Before deciding to build, experts recommend that homeowners think about how the porch will function to determine its size and shape. “Do a furniture plan showing how sofas, chairs and dining table will fit into the space,” said architect Bruce Wentworth of Wentworth Inc. in Chevy Chase. “Porches are often a big investment, so you want to get as much use out of the space as possible.”

Choosing materials

Experts say materials should be considered for their durability and ease of maintenance. “Pressure-treated lumber is a popular and cost-effective material, and has evolved in recent years,” said builder Ethan Landis of Landis Construction in the District. “The toxic chemicals once used to treat the wood have been banned by the EPA, and new regulations are in place.”

Until 2004, chromated copper arsenate was commonly applied to pressure-treated lumber, but has since been replaced with less toxic alternatives.

Still, affordable pressure-treated yellow pine has its drawbacks, Landis said. “It tends to look weathered after five to 10 years and needs more maintenance than other materials.”
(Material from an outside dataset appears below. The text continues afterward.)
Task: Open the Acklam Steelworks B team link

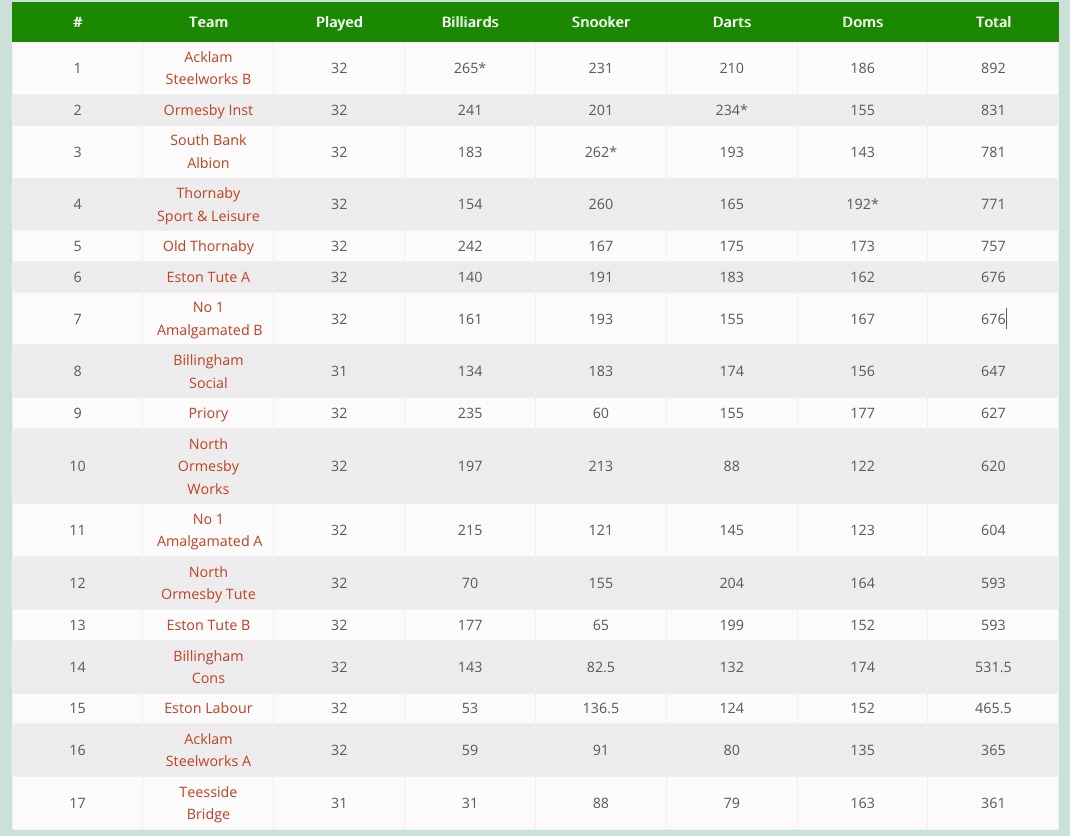Action: (208, 68)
Tropical hardwoods such as ipe and mahogany are more durable, he said, but they may not be the most environmentally friendly choices. “A lot of mahogany, ipe and teak are endangered wood species that we use sparingly. There are some exotic woods that are grown in a sustainable fashion, including some ipe and lyptus [from the eucalyptus tree].”

In choosing ipe, DIYers beware: Because the reddish wood is so dense, it can be difficult to saw and nail or screw. Landis said cedar requires the use of specially coated or stainless-steel fasteners, since ordinary screws or nails “can cause a chemical reaction that can cause dark streaks in the wood.”

Growing in popularity as alternatives to wood are composite decking, made of wood fibers and recycled plastic, and lumber made from plastics such as polyvinyl chloride (PVC) and polyethylene.

Plastic and composite materials offer the advantages of weather- and insect-resistance and low maintenance, he said. They don’t need to be sanded, refinished or stained like wood. Some composites, however, will fade and decay over time.

But synthetic materials are more expensive than conventional wood construction. According to Wentworth cost estimator Michael Nastasi, typical pressure-treated lumber costs about $15 per board, while a composite board of the same size can cost about $40 to $70. Ipe decking runs about twice the cost of its composite equivalent.

For the Suttles’ garden pavilion, Rill chose mostly natural materials, including fir for the interior framing. Flagstone flooring inside the structure extends the paving of the surrounding garden terrace. The clustered columns at the corners of the structure look like they are made of wood, but are really fiberglass.

“There are many good solutions being offered now that are durable and minimize maintenance,” Rill says. “With careful design considerations, you can create an outdoor room that seamlessly transitions between the house and yard.”

Deborah K. Dietsch is a freelance writer.